— What you are asked to do —
Can you reproduce verbatim the lines starting with the one containing "Click the 刷新 refresh button" and continuing through the last line of the records?

(Lines from a pointing dataset)

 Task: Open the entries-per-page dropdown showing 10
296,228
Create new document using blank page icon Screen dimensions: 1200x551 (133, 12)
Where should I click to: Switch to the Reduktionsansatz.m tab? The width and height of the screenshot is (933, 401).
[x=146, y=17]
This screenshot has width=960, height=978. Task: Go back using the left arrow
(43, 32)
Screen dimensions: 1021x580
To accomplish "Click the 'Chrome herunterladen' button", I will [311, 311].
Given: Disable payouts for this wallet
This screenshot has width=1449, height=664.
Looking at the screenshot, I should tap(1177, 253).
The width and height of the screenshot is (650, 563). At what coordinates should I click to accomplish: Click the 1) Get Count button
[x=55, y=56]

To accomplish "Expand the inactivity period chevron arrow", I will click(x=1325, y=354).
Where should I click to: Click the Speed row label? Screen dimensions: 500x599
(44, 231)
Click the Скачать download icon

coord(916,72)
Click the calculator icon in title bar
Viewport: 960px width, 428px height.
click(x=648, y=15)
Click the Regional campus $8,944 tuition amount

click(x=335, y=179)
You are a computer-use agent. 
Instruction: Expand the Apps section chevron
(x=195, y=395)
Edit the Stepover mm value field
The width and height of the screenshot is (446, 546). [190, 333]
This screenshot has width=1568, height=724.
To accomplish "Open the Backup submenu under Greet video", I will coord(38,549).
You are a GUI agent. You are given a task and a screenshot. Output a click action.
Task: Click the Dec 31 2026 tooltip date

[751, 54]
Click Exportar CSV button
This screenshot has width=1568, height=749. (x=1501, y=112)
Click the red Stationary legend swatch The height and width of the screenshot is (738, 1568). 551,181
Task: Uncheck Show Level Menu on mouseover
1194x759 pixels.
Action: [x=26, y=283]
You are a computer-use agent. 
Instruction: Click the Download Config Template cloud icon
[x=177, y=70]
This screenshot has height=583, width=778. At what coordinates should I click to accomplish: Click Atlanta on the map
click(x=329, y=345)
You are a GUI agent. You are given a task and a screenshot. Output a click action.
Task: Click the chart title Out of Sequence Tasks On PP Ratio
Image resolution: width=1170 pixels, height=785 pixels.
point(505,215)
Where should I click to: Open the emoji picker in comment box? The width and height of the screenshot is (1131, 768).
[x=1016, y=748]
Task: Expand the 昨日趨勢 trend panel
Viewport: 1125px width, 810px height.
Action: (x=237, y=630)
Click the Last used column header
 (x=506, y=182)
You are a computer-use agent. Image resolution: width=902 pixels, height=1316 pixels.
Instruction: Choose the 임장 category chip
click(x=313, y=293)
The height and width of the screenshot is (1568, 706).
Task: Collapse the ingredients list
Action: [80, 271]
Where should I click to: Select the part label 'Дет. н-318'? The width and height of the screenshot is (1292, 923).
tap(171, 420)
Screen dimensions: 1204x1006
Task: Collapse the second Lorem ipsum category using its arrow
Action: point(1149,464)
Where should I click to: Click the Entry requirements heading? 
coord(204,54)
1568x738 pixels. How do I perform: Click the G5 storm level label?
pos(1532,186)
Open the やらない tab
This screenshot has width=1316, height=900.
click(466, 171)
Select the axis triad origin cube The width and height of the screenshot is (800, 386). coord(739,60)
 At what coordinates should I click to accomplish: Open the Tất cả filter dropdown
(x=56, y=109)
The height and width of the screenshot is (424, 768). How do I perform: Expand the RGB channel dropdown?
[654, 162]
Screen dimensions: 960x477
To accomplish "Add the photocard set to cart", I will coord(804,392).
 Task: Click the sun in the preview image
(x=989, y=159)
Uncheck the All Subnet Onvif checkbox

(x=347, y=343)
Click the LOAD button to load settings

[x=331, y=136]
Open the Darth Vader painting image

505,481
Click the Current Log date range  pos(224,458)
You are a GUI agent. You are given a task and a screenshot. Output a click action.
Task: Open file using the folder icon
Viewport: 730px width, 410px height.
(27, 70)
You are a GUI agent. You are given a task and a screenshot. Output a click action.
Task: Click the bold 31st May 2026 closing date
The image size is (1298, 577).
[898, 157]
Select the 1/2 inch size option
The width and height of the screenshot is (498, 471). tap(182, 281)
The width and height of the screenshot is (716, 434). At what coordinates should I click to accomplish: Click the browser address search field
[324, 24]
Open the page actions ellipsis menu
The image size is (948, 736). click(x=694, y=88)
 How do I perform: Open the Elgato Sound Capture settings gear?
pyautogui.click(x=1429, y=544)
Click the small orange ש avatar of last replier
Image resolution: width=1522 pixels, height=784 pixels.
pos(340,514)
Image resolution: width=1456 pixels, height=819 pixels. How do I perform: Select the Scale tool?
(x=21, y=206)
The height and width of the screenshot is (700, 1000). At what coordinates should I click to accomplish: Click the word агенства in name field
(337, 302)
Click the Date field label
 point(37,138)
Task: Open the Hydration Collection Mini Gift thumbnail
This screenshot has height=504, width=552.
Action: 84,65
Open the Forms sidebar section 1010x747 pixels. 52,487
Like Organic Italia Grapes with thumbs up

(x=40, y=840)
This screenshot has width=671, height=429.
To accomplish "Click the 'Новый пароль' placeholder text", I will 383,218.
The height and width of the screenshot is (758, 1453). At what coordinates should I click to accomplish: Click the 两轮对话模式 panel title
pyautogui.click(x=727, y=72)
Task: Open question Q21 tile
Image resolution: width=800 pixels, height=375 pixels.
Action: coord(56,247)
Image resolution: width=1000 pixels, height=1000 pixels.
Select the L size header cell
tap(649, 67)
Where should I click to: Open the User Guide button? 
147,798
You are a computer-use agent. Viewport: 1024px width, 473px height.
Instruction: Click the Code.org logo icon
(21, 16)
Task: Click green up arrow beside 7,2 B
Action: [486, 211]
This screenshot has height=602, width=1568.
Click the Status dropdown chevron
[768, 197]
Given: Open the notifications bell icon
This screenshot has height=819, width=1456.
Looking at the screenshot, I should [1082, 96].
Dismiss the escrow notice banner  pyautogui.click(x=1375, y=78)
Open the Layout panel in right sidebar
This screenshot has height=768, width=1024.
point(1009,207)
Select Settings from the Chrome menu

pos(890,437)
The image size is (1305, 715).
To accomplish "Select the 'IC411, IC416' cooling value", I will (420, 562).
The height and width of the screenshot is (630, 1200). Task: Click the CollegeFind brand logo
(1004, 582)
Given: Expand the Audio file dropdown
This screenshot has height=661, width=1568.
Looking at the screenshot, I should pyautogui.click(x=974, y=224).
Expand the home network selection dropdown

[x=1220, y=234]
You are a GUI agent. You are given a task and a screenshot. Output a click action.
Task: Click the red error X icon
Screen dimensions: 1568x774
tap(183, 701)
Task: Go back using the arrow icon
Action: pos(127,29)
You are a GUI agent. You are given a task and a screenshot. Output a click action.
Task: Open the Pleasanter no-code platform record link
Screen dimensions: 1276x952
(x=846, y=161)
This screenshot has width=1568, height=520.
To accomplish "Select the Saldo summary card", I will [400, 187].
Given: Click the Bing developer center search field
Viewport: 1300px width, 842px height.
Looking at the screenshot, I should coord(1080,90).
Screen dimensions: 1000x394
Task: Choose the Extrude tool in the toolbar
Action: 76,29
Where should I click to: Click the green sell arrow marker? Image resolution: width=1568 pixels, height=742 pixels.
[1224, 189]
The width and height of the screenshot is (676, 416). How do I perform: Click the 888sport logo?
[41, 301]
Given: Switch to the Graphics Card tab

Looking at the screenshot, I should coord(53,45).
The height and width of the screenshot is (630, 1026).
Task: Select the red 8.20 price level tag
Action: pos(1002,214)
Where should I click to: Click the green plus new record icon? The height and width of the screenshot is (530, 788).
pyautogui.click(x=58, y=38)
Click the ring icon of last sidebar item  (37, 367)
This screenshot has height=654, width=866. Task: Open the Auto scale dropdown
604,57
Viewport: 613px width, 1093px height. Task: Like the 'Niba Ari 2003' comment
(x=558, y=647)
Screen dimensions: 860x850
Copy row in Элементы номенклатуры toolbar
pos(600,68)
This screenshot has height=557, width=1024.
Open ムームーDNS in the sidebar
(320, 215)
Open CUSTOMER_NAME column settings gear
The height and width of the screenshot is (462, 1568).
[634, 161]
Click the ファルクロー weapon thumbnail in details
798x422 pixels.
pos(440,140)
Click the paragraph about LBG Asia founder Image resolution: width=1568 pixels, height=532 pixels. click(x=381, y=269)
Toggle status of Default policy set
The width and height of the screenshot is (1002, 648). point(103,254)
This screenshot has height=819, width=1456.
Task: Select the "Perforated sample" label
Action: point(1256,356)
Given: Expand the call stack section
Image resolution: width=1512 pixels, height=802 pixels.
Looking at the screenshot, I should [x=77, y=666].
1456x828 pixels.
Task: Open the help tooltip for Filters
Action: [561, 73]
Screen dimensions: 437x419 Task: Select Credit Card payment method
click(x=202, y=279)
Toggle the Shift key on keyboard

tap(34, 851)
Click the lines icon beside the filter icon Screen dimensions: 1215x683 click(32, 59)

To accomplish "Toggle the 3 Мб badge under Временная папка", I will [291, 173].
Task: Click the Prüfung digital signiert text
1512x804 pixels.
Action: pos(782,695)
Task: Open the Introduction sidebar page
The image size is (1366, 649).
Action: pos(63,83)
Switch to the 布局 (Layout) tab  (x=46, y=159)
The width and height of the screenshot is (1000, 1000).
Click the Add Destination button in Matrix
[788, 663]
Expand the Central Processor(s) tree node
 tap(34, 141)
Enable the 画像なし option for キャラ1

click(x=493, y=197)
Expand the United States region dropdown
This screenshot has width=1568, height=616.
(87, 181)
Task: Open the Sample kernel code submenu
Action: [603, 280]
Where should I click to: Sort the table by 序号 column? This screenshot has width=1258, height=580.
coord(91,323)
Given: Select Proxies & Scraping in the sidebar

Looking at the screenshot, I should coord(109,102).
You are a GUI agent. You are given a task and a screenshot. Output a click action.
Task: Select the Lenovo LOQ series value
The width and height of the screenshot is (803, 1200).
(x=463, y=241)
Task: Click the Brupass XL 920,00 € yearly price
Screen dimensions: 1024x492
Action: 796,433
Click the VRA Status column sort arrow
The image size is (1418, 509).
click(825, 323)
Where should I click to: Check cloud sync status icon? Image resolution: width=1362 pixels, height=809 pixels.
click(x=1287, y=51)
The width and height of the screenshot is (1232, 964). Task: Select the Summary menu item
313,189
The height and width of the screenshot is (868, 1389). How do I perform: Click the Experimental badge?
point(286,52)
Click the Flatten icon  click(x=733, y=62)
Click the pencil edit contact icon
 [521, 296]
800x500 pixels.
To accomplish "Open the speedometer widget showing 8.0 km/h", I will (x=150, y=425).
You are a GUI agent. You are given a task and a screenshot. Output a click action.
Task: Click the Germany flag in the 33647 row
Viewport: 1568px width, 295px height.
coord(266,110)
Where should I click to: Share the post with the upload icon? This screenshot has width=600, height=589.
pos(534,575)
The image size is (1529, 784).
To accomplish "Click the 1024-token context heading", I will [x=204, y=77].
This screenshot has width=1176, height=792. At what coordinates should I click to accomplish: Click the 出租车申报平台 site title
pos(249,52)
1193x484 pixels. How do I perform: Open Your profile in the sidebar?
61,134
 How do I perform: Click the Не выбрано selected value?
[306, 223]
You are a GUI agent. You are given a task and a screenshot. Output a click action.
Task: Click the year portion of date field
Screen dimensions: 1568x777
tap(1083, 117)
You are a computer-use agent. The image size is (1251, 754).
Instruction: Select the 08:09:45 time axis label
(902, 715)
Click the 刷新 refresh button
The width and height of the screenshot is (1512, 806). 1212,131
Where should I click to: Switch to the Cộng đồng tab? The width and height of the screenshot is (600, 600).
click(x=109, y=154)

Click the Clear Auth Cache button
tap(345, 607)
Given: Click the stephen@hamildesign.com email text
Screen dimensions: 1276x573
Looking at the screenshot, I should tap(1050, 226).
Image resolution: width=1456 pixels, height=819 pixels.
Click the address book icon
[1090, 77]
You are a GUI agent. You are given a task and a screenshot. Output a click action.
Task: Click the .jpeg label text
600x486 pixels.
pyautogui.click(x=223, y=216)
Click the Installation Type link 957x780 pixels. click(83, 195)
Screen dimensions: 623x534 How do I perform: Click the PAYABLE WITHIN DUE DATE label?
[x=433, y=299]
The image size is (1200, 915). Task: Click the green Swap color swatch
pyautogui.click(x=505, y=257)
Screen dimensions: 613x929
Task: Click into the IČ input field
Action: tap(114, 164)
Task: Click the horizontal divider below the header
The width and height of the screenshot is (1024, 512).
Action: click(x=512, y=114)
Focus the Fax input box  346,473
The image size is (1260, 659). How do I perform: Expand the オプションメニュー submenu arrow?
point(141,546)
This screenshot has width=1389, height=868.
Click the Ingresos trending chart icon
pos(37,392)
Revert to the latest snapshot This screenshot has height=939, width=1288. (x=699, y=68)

— Written answer —
Click the 刷新 refresh button
The width and height of the screenshot is (1512, 806). 1212,131
Where should I click to: Switch to the Cộng đồng tab? The width and height of the screenshot is (600, 600).
click(x=109, y=154)

Click the Clear Auth Cache button
tap(345, 607)
Given: Click the stephen@hamildesign.com email text
Screen dimensions: 1276x573
Looking at the screenshot, I should tap(1050, 226).
Image resolution: width=1456 pixels, height=819 pixels.
Click the address book icon
[1090, 77]
You are a GUI agent. You are given a task and a screenshot. Output a click action.
Task: Click the .jpeg label text
600x486 pixels.
pyautogui.click(x=223, y=216)
Click the Installation Type link 957x780 pixels. click(83, 195)
Screen dimensions: 623x534 How do I perform: Click the PAYABLE WITHIN DUE DATE label?
[x=433, y=299]
The image size is (1200, 915). Task: Click the green Swap color swatch
pyautogui.click(x=505, y=257)
Screen dimensions: 613x929
Task: Click into the IČ input field
Action: tap(114, 164)
Task: Click the horizontal divider below the header
The width and height of the screenshot is (1024, 512).
Action: click(x=512, y=114)
Focus the Fax input box  346,473
The image size is (1260, 659). How do I perform: Expand the オプションメニュー submenu arrow?
point(141,546)
This screenshot has width=1389, height=868.
Click the Ingresos trending chart icon
pos(37,392)
Revert to the latest snapshot This screenshot has height=939, width=1288. (x=699, y=68)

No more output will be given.